In einer gemeinsamen Erklärung haben die Außenminister von acht muslimischen Ländern, darunter die Türkei, Pakistan und Ägypten, die fortgesetzten Angriffe extremistischer israelischer Siedler auf die Al-Aqsa-Moschee scharf verurteilt. Die Minister betonten, dass diese Übergriffe nicht nur eine Verletzung des internationalen Rechts darstellen, sondern auch das Potenzial haben, die Spannungen in der Region weiter zu eskalieren.
Die Erklärung verdeutlicht die Besorgnis über die Sicherheit der heiligen Stätte in Jerusalem, die für Muslime von zentraler Bedeutung ist. Die Minister forderten Israel auf, die Angriffe zu stoppen und die Rechte der Palästinenser zu respektieren.

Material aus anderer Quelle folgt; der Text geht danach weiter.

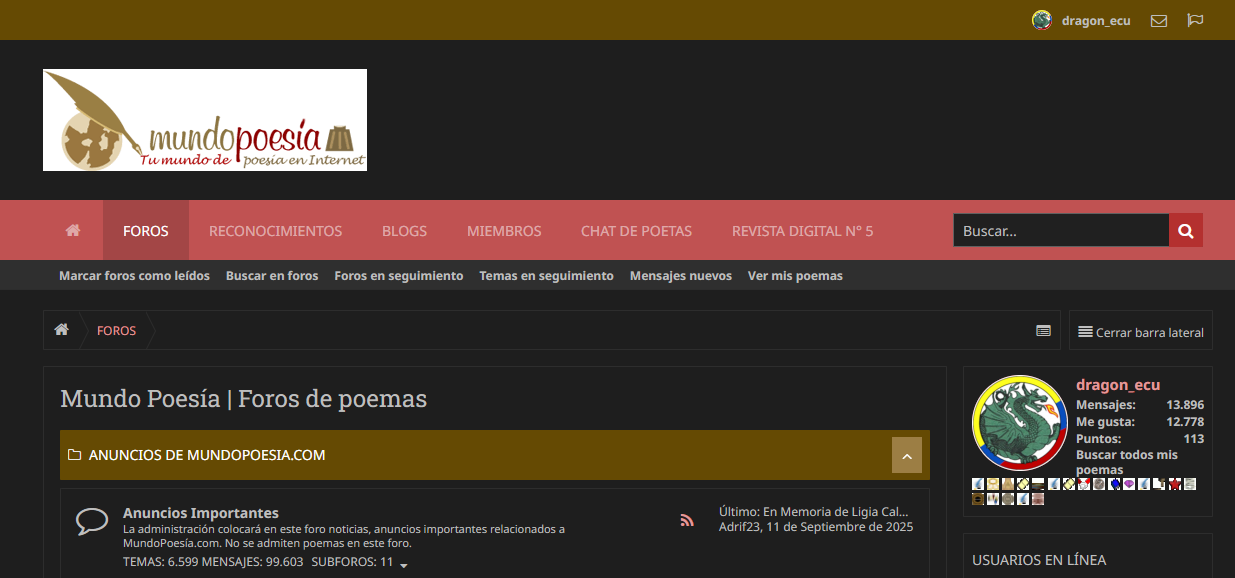Click the magnifier search button

(x=1186, y=230)
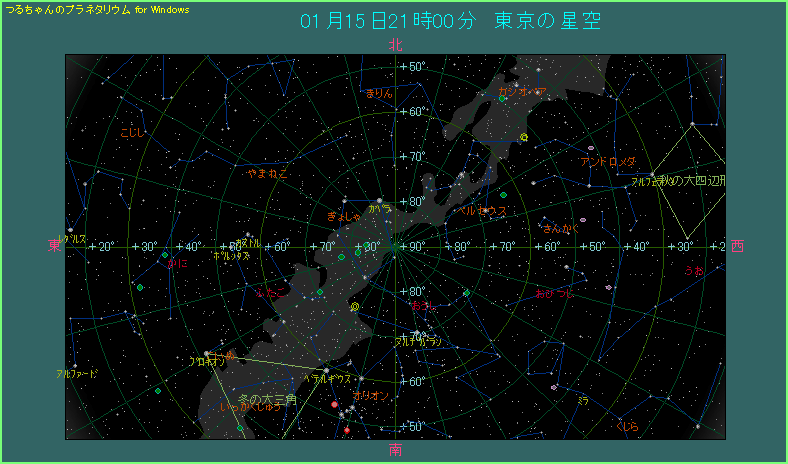Select the 北 north direction label
Viewport: 788px width, 464px height.
(396, 45)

Sie betonten, dass alle Menschen das Recht auf Freiheit und religiöse Praktiken haben sollten.
Die internationale Gemeinschaft beobachtet die Lage mit großer Besorgnis, da die Angriffe auf die Al-Aqsa-Moschee zu einem weiteren Anstieg der Spannungen im Nahen Osten führen könnten. Die Situation bleibt angespannt, und die Reaktionen auf die israelischen Siedlerangriffe werden sowohl auf regionaler als auch auf internationaler Ebene kritisch verfolgt.